** Dataset entries follows **

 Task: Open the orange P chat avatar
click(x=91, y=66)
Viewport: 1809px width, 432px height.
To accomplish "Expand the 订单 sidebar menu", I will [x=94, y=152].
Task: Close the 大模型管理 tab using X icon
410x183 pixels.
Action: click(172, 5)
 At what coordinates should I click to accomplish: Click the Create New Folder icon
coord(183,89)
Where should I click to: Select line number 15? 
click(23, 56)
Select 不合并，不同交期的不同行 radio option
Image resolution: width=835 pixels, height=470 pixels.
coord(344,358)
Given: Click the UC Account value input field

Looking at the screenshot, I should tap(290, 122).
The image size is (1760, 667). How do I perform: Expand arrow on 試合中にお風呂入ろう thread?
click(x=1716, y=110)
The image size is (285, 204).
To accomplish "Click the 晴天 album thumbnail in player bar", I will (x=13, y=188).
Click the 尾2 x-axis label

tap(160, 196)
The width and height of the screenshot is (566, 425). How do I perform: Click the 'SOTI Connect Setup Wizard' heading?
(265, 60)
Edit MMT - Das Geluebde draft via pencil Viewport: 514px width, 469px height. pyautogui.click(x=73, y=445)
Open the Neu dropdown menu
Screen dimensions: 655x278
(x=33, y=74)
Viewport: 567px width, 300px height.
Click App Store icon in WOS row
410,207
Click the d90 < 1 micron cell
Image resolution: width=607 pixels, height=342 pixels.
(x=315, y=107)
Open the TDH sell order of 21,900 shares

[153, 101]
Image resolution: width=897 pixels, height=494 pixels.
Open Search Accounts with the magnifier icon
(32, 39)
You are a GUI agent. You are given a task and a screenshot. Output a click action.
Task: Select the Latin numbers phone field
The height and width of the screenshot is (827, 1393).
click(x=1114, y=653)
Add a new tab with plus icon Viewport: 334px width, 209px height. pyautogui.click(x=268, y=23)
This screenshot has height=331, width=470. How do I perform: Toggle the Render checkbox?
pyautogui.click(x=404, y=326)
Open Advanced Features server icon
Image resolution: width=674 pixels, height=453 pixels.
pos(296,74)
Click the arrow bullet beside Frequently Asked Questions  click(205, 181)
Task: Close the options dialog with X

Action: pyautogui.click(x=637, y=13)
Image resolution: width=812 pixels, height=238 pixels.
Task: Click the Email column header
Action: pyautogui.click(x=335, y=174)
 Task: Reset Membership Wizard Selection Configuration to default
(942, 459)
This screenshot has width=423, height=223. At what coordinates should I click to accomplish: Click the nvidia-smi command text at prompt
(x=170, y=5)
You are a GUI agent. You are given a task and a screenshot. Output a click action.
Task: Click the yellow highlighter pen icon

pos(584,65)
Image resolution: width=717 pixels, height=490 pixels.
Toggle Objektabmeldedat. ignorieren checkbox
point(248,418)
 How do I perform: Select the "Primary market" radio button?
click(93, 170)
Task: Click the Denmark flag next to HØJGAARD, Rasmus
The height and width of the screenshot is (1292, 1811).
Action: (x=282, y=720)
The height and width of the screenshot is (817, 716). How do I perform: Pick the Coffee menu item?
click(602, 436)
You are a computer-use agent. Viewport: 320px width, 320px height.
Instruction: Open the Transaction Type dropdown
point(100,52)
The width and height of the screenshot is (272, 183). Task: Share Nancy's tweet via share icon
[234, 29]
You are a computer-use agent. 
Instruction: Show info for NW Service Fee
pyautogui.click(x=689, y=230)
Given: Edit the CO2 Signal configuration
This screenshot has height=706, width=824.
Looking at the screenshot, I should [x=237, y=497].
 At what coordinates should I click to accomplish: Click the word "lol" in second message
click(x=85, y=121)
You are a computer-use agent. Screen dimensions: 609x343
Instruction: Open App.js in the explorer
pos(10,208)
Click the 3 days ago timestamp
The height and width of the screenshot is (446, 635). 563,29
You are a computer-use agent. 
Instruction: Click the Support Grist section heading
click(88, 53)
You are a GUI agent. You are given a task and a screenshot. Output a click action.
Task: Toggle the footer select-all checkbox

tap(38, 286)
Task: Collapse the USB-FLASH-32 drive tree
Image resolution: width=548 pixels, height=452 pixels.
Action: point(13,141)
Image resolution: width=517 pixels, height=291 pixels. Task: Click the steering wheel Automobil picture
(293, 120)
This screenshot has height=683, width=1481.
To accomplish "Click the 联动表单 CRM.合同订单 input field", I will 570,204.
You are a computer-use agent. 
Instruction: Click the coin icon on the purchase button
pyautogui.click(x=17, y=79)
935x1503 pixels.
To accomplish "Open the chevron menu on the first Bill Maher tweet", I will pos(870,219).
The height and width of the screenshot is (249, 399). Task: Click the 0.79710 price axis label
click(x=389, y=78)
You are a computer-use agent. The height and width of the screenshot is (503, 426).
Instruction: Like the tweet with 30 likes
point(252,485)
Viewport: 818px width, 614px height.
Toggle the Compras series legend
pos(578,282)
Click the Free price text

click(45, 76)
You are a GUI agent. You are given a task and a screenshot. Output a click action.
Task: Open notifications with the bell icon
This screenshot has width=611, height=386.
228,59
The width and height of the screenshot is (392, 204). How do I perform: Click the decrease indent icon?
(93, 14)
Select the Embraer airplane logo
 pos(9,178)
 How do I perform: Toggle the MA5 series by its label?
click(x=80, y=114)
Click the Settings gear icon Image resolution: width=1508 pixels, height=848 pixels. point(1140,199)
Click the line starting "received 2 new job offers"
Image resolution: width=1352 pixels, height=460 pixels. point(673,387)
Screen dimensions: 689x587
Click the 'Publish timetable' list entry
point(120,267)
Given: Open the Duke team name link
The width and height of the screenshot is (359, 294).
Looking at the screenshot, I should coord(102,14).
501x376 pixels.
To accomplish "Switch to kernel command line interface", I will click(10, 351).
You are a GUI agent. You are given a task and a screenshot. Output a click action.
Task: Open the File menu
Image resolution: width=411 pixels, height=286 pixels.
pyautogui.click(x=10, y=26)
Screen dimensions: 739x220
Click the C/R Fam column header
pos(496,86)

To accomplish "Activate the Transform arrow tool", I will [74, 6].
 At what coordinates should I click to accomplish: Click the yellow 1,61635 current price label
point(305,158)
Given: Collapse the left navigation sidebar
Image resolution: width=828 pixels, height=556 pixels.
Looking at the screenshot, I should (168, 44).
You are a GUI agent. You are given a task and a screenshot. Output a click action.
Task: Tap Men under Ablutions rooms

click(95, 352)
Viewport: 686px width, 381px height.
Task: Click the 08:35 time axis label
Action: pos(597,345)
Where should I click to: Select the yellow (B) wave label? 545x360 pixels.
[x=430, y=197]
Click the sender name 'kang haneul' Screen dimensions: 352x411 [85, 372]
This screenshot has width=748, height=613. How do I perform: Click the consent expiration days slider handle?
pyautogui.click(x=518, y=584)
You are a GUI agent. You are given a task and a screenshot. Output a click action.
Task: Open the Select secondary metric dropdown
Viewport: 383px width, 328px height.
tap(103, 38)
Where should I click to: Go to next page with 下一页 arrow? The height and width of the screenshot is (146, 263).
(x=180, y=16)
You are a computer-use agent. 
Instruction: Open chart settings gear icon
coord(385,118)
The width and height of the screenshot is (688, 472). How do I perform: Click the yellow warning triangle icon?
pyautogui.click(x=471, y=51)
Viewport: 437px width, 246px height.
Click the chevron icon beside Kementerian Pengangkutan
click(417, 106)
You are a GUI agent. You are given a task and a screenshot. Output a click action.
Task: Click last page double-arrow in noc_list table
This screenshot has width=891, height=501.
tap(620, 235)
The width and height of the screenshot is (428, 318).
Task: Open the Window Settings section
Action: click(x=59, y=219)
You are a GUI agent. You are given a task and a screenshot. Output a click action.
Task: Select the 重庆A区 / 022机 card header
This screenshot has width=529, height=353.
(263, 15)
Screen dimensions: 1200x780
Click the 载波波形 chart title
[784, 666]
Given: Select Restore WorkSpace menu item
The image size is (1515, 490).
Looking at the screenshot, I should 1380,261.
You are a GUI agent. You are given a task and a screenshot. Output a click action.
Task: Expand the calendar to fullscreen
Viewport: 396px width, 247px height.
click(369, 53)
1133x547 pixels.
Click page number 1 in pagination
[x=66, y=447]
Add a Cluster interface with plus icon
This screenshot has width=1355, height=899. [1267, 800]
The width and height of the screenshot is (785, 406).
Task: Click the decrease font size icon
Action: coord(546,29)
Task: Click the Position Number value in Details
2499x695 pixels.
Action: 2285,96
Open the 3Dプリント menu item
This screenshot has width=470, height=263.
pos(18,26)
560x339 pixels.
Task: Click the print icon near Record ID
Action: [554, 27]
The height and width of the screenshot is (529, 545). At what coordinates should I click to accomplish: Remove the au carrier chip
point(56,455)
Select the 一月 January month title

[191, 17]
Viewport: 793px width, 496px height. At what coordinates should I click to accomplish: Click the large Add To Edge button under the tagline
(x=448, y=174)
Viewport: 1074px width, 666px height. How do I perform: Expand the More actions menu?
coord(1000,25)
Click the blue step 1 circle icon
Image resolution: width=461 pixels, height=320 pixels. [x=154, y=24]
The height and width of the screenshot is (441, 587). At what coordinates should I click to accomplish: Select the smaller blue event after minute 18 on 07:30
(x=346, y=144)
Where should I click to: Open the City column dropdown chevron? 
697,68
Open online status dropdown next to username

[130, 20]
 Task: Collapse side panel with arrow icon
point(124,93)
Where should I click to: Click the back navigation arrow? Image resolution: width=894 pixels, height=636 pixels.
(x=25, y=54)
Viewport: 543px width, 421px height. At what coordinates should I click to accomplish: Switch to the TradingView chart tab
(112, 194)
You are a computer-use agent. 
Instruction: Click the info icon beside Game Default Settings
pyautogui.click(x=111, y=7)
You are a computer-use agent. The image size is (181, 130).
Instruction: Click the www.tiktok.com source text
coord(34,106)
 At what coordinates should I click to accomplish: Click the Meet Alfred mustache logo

** End of Dataset entries **

Required work: Throughout the records above, find the lines in which the word "sidebar" appears and return them.

Solution for this problem:
To accomplish "Expand the 订单 sidebar menu", I will [x=94, y=152].
Given: Collapse the left navigation sidebar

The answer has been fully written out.